Materials and methods: At the time of follow-up examinations after lung transplantation, 52 patients were examined by dynamic HREB CT scan. Visual signs of small airway disease were assessed and compared with lung function. For numerical analysis, the mean lung attenuation and its SD were determined and compared with the course of lung function tests.

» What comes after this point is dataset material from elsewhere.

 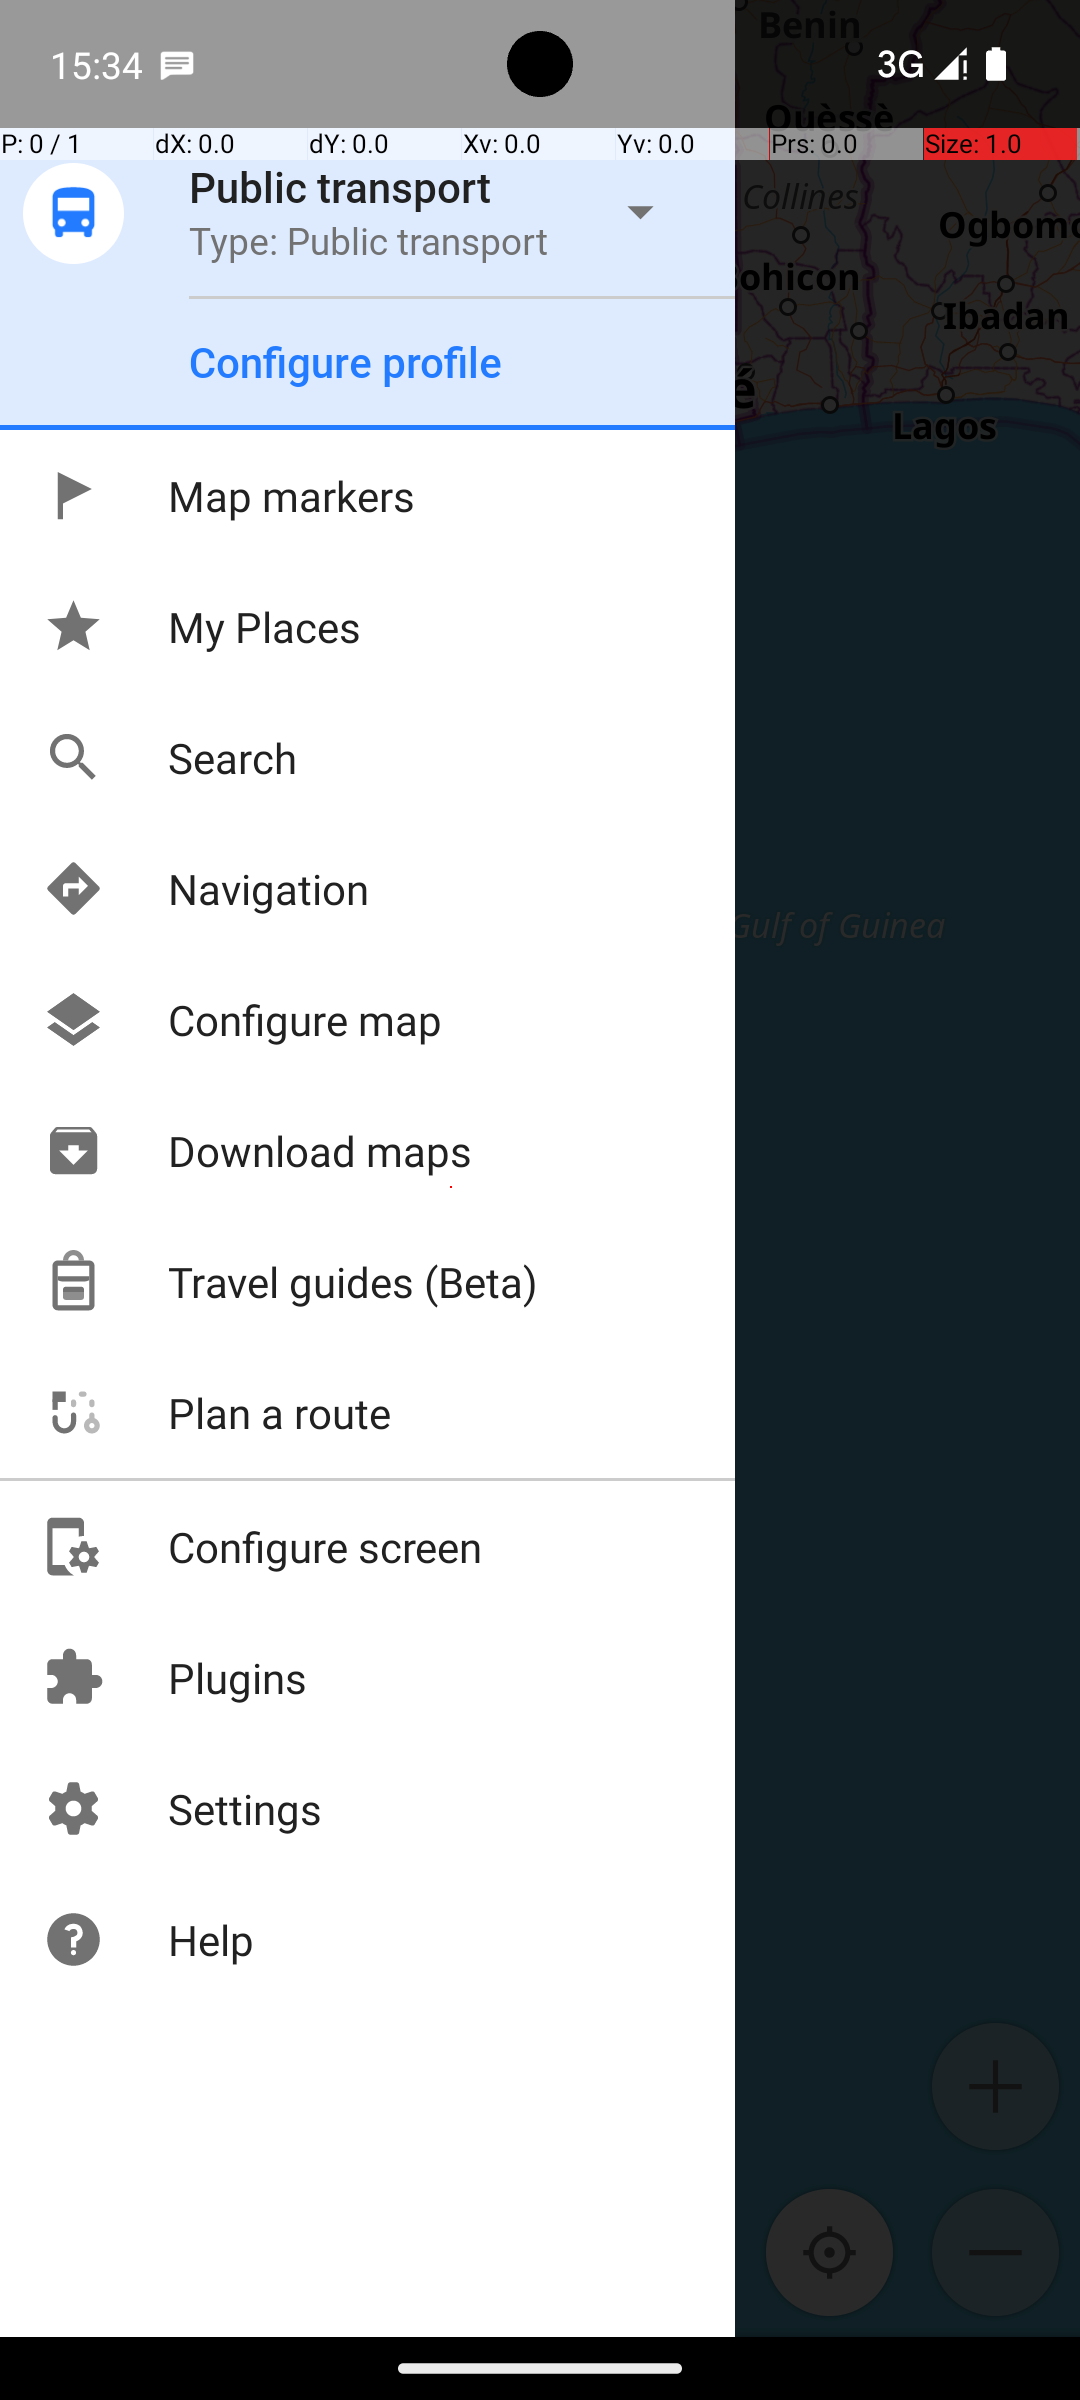 What do you see at coordinates (228, 496) in the screenshot?
I see `Map markers` at bounding box center [228, 496].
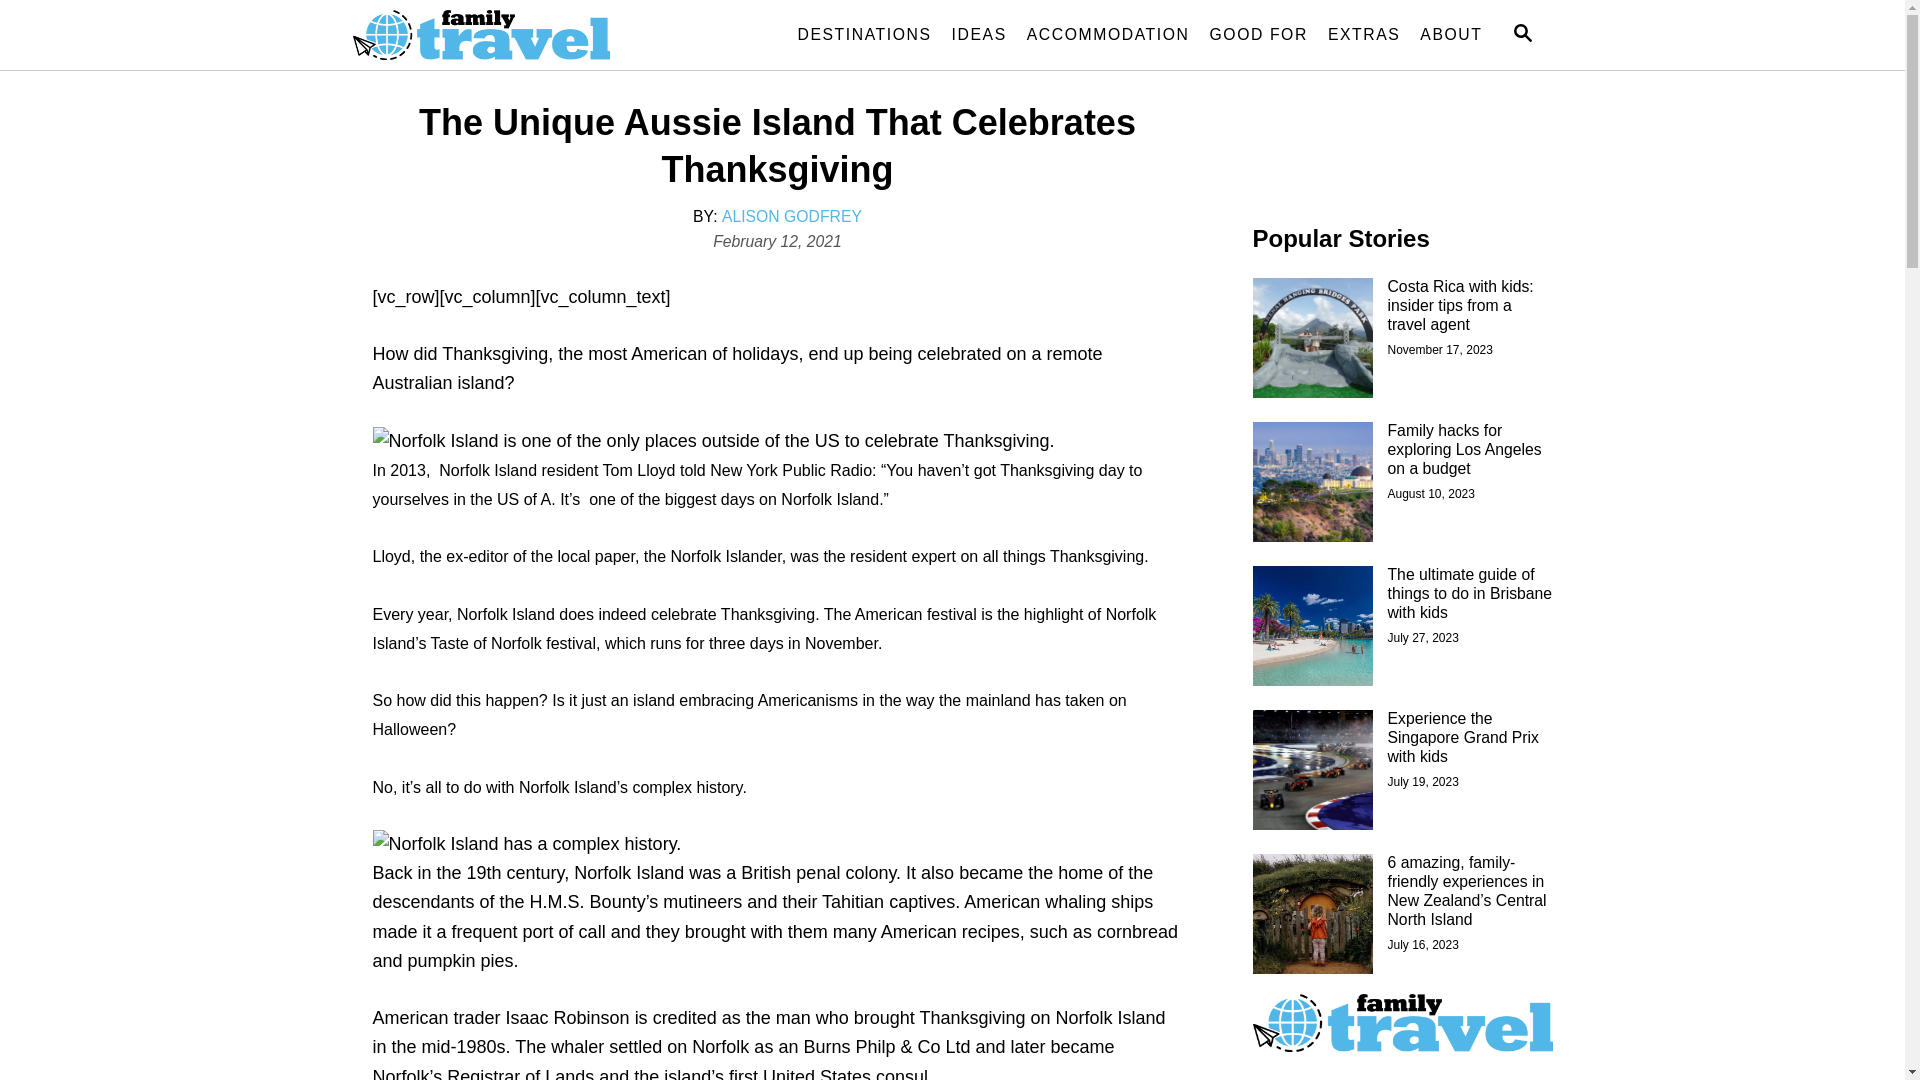  What do you see at coordinates (1108, 35) in the screenshot?
I see `ACCOMMODATION` at bounding box center [1108, 35].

Results: On visual analysis, significant parenchymal attenuation inhomogeneities were present in eight of nine patients with manifest BOS, and in two of four patients who developed BOS during follow-up. Thirteen of 20 patients with persistent normal lung function displayed homogeneous lung attenuation. On numerical analysis, mean lung attenuation was significantly lower in patients who developed BOS during follow-up than in patients with persistent normal lung function (both in expiration and inspiration, p < 0.0001). With an optimal threshold, the sensitivity was 100% (4 of 4 patients) and the specificity was 90% (19 of 20 patients). In patients with BOS at the time of the CT scan examination, parenchymal attenuation was less homogeneous than in patients with persistent normal lung function (p < 0.0001). With an optimal threshold, the sensitivity was 78% (7 of 9 patients) and the specificity was 85% (17 of 20 patients).

Conclusions: Dynamic HREB CT of lung transplant recipients correlates well with lung function criteria of BOS at the time of the CT examination and with the subsequent progression to BOS.